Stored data
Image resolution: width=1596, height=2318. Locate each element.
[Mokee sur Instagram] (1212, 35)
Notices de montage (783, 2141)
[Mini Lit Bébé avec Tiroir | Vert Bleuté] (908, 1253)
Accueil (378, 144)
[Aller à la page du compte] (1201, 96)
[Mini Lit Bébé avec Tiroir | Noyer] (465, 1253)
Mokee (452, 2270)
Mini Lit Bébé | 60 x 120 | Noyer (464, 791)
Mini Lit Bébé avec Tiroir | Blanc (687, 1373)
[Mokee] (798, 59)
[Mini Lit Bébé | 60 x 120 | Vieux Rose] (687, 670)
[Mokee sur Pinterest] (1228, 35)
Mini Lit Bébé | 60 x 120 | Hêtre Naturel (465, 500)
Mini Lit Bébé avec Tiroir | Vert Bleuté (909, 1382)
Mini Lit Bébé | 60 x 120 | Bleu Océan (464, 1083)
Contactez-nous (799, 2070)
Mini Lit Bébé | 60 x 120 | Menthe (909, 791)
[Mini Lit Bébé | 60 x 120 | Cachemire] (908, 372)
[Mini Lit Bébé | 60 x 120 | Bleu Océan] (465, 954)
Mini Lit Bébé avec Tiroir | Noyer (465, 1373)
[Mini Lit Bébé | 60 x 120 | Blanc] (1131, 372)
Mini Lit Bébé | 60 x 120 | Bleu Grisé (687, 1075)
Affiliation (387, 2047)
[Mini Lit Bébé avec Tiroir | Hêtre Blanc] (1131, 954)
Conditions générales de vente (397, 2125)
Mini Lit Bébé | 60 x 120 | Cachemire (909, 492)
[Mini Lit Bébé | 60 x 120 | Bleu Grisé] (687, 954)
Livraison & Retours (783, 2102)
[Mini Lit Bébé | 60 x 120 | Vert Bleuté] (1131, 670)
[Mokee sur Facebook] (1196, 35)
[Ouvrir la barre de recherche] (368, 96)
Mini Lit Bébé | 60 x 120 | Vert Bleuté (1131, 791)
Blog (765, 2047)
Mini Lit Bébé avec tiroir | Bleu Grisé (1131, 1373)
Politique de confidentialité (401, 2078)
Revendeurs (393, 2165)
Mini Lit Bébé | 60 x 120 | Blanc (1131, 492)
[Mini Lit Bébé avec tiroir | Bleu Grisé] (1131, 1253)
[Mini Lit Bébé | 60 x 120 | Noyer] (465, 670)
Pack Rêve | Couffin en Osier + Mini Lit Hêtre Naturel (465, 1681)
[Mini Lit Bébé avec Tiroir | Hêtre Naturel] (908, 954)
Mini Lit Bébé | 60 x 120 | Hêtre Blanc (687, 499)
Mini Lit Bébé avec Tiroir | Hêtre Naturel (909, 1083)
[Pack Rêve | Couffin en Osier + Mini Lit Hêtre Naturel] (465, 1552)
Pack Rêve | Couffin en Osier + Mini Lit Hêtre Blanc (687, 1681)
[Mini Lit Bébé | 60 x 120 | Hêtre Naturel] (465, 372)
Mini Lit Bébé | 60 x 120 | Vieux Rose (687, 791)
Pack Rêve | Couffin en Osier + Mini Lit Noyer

**WHAT TO WORK ON:** What you return should be exactly the lines above, starting at the one with "Bleuté (1131, 791)" and ending at the one with "Mini Lit Bébé | 60 x 120 | Blanc (1131, 492)", and nothing else.

**SOLUTION:**
Mini Lit Bébé | 60 x 120 | Vert Bleuté (1131, 791)
Blog (765, 2047)
Mini Lit Bébé avec tiroir | Bleu Grisé (1131, 1373)
Politique de confidentialité (401, 2078)
Revendeurs (393, 2165)
Mini Lit Bébé | 60 x 120 | Blanc (1131, 492)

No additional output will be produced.